(Stored data entries)
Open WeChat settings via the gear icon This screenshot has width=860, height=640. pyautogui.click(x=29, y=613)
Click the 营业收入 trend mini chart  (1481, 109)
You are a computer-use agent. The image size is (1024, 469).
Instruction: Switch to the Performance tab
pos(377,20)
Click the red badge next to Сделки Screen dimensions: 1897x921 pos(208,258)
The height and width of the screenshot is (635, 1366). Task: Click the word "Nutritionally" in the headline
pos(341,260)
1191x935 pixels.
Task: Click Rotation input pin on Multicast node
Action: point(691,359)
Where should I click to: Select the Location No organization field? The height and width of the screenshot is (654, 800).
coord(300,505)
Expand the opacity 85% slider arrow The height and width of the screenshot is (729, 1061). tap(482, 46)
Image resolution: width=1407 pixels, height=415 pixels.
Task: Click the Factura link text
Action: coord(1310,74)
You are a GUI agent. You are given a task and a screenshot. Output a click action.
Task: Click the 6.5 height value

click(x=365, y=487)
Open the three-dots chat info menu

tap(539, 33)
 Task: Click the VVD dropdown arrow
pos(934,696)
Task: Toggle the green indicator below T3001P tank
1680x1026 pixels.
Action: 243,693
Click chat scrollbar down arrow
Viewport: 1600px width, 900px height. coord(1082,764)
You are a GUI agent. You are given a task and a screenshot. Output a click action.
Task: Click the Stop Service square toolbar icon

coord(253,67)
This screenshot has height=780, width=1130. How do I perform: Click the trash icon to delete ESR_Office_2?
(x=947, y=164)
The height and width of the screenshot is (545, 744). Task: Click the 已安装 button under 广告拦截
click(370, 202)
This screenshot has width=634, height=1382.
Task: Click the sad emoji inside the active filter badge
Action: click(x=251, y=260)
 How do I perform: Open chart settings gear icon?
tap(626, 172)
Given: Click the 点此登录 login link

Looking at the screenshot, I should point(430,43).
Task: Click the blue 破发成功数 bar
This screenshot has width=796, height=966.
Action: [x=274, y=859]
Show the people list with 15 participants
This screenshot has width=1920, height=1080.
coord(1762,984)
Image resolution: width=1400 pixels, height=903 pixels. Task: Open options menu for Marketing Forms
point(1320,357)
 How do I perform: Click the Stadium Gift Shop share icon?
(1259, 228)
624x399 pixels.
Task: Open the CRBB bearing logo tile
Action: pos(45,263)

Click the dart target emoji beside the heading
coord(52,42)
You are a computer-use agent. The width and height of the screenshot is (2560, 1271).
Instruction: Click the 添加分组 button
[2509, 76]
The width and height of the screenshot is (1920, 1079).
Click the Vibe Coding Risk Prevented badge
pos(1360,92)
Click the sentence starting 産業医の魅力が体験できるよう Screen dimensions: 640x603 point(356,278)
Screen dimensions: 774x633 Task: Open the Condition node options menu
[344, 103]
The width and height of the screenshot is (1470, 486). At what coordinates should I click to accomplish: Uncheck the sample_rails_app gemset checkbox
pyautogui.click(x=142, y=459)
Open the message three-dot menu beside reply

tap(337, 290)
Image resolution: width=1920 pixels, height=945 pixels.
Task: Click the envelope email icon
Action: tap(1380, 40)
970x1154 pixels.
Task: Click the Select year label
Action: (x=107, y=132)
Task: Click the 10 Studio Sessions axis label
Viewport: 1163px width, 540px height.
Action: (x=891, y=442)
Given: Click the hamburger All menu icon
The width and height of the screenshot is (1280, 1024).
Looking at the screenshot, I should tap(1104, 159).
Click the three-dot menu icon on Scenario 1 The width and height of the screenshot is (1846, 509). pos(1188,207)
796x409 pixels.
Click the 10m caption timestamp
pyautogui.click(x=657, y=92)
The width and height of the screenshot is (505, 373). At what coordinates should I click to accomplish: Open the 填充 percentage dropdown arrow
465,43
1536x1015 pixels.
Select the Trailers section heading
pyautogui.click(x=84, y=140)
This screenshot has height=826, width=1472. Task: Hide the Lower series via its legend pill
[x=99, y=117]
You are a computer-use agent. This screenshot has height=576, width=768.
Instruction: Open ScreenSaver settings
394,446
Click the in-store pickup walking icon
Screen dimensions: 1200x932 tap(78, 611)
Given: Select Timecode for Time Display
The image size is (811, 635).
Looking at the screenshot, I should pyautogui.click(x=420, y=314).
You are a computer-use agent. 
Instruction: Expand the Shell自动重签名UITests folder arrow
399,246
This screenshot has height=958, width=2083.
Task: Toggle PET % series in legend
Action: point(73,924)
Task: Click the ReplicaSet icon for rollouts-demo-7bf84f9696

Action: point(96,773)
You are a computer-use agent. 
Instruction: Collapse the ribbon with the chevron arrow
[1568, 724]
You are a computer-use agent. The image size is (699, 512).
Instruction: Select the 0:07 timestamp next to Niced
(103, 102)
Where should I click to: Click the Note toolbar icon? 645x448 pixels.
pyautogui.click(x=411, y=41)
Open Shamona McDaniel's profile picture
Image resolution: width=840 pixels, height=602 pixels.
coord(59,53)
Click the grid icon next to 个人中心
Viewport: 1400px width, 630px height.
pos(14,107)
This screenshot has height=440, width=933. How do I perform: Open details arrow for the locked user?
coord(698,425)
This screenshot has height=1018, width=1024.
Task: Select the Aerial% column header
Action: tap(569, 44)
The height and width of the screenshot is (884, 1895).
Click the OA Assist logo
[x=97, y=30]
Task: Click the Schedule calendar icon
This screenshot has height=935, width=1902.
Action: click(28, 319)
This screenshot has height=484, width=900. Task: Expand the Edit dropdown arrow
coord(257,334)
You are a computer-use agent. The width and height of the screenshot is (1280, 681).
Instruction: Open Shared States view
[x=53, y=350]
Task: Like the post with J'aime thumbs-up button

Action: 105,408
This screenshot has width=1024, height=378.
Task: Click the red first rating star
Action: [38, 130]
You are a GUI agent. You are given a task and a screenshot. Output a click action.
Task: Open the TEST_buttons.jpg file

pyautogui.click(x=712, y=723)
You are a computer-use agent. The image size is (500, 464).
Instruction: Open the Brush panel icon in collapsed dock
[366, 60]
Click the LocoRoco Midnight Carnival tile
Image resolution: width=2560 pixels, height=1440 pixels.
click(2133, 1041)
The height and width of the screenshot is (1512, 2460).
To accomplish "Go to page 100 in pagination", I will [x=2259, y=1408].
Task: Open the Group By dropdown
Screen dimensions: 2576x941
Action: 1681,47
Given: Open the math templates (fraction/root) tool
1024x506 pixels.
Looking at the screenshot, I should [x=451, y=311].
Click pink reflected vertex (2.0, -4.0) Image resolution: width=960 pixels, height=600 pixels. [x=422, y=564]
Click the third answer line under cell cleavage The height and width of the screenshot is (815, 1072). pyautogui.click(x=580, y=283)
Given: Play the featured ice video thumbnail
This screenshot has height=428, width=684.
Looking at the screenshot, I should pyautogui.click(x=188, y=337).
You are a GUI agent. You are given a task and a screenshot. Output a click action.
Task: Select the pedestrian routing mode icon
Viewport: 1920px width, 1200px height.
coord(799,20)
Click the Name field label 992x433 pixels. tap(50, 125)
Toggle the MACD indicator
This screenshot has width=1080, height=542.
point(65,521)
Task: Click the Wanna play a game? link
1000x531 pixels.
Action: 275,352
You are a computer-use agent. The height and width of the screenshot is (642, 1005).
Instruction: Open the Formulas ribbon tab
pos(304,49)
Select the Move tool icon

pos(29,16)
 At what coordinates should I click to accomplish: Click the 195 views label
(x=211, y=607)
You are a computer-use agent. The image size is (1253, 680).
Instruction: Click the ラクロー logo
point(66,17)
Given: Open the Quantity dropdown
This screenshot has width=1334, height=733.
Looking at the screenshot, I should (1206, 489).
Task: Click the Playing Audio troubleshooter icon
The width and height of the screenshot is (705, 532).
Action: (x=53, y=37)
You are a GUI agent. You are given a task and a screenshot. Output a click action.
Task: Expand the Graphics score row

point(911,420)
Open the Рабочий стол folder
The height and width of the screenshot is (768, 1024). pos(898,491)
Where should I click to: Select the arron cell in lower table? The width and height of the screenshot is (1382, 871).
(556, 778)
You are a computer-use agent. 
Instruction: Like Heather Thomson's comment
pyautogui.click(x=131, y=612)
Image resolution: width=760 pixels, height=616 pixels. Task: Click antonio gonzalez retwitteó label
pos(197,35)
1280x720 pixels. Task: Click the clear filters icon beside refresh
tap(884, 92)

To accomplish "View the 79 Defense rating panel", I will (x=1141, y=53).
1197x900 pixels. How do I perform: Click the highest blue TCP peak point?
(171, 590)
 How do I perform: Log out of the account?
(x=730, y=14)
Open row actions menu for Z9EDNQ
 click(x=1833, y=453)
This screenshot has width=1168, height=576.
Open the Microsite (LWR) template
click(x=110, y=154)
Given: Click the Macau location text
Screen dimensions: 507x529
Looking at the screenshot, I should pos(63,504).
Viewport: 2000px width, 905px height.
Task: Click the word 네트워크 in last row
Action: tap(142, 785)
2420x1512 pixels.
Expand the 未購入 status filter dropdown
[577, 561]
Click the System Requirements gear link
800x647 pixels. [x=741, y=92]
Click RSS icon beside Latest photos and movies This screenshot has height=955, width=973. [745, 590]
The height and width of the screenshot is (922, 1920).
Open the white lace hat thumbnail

* **Activity**
Find every line above that contains the word "computer", and return each one.

* **Expected output**
You are a computer-use agent. The image size is (1024, 469).
You are a computer-use agent. The width and height of the screenshot is (2560, 1271).
You are a computer-use agent. This screenshot has height=576, width=768.
You are a computer-use agent. 
You are a computer-use agent. 
You are a computer-use agent. The image size is (699, 512).
You are a computer-use agent. The width and height of the screenshot is (1280, 681).
You are a computer-use agent. The image size is (500, 464).
You are a computer-use agent. The height and width of the screenshot is (642, 1005).
You are a computer-use agent. The image size is (1253, 680).
You are a computer-use agent. 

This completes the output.